▶ Brief
Your reply should consist solely of the lines from the start of the material below through the line containing "Expand the rows-per-page dropdown showing 15", reproduced exactly.

▶ Material for this task
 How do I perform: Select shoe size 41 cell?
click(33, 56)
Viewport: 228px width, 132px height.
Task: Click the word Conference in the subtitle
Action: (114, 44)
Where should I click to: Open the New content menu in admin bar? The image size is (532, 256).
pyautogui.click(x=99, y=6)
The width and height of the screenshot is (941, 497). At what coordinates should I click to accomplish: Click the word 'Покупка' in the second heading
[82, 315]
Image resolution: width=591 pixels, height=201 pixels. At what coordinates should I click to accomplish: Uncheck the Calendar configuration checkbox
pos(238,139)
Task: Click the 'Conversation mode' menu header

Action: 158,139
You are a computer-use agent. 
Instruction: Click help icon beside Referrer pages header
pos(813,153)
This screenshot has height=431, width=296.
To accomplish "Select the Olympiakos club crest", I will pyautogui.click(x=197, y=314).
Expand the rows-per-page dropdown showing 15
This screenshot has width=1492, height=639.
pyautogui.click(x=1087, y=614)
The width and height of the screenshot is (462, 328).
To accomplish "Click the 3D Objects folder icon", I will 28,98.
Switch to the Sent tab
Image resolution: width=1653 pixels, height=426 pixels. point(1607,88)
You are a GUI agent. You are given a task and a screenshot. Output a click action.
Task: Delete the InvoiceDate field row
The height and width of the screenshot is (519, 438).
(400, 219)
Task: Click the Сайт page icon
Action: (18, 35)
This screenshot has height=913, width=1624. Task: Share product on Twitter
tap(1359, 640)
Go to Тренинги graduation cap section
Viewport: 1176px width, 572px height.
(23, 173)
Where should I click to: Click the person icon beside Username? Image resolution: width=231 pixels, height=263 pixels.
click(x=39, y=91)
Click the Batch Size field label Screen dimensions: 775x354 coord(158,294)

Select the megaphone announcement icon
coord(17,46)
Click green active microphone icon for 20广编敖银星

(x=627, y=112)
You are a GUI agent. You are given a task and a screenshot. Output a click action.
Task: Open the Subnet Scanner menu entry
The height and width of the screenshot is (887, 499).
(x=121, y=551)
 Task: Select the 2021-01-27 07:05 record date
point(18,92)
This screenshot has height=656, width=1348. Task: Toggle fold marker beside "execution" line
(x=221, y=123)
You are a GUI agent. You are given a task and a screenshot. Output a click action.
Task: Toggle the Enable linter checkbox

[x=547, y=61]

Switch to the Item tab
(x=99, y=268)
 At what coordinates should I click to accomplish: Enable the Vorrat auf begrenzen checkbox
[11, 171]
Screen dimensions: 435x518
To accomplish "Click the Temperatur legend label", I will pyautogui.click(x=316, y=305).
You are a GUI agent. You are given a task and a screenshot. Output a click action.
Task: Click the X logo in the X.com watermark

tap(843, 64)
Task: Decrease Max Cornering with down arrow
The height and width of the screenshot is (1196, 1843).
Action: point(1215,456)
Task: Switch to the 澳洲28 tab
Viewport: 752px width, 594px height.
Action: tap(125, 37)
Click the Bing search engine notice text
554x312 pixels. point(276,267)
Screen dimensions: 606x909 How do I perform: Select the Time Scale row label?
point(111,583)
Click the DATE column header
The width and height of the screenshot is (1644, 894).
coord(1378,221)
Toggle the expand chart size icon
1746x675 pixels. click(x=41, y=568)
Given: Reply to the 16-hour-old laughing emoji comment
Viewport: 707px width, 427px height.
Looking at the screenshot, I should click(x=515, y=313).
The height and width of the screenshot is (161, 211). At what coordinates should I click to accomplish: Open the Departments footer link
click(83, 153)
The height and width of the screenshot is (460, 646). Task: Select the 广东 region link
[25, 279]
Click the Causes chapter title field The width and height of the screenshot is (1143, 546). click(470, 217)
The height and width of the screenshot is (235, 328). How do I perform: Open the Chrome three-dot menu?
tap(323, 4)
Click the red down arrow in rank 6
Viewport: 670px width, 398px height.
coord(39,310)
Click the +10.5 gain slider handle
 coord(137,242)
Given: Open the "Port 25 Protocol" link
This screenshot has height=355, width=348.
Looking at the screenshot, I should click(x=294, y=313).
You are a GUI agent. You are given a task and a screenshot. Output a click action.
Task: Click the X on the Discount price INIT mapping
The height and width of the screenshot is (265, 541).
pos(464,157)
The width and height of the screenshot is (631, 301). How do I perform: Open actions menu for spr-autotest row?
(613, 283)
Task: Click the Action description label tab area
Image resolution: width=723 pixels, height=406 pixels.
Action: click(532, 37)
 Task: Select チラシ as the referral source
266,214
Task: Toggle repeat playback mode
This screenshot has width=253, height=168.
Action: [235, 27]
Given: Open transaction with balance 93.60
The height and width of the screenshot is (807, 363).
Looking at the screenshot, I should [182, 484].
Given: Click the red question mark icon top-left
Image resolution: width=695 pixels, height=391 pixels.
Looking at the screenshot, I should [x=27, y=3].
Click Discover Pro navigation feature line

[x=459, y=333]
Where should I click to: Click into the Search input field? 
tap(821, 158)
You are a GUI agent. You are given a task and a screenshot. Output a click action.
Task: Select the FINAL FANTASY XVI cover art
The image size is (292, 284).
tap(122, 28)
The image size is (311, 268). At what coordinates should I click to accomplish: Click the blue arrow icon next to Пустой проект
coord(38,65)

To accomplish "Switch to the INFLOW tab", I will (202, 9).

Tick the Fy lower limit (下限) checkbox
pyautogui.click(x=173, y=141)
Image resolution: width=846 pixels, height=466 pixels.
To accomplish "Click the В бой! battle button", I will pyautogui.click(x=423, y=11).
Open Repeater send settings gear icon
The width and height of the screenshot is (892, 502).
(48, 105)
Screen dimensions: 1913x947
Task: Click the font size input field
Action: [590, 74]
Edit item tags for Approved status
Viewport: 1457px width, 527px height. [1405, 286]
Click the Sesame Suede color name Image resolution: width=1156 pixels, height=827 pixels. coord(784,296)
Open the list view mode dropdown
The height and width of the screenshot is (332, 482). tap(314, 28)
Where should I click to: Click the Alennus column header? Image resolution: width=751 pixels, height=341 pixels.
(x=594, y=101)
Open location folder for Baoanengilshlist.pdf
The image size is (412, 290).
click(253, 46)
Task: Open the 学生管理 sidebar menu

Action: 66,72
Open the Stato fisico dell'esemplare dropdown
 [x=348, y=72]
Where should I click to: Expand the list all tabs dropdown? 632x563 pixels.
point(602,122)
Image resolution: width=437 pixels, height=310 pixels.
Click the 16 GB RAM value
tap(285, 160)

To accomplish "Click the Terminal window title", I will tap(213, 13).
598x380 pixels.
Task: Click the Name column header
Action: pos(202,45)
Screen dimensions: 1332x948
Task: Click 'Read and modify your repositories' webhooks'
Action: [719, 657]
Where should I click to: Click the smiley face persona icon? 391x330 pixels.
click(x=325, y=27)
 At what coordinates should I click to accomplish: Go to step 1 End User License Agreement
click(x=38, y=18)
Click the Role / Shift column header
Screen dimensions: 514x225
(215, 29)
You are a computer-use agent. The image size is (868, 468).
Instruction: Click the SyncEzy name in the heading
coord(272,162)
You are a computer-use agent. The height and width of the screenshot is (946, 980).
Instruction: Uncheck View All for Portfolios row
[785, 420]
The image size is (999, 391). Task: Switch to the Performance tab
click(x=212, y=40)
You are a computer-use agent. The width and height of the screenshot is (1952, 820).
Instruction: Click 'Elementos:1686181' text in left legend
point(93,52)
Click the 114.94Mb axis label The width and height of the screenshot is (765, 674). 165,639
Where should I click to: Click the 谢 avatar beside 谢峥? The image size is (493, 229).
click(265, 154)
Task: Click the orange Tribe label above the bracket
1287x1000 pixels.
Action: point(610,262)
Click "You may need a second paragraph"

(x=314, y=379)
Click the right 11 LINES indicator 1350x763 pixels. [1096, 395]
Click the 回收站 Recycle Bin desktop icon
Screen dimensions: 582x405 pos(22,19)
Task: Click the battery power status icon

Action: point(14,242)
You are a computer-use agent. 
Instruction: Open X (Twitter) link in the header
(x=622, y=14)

▶ Exercise output
 How do I perform: Select shoe size 41 cell?
click(33, 56)
Viewport: 228px width, 132px height.
Task: Click the word Conference in the subtitle
Action: (114, 44)
Where should I click to: Open the New content menu in admin bar? The image size is (532, 256).
pyautogui.click(x=99, y=6)
The width and height of the screenshot is (941, 497). At what coordinates should I click to accomplish: Click the word 'Покупка' in the second heading
[82, 315]
Image resolution: width=591 pixels, height=201 pixels. At what coordinates should I click to accomplish: Uncheck the Calendar configuration checkbox
pos(238,139)
Task: Click the 'Conversation mode' menu header

Action: 158,139
You are a computer-use agent. 
Instruction: Click help icon beside Referrer pages header
pos(813,153)
This screenshot has height=431, width=296.
To accomplish "Select the Olympiakos club crest", I will pyautogui.click(x=197, y=314).
Expand the rows-per-page dropdown showing 15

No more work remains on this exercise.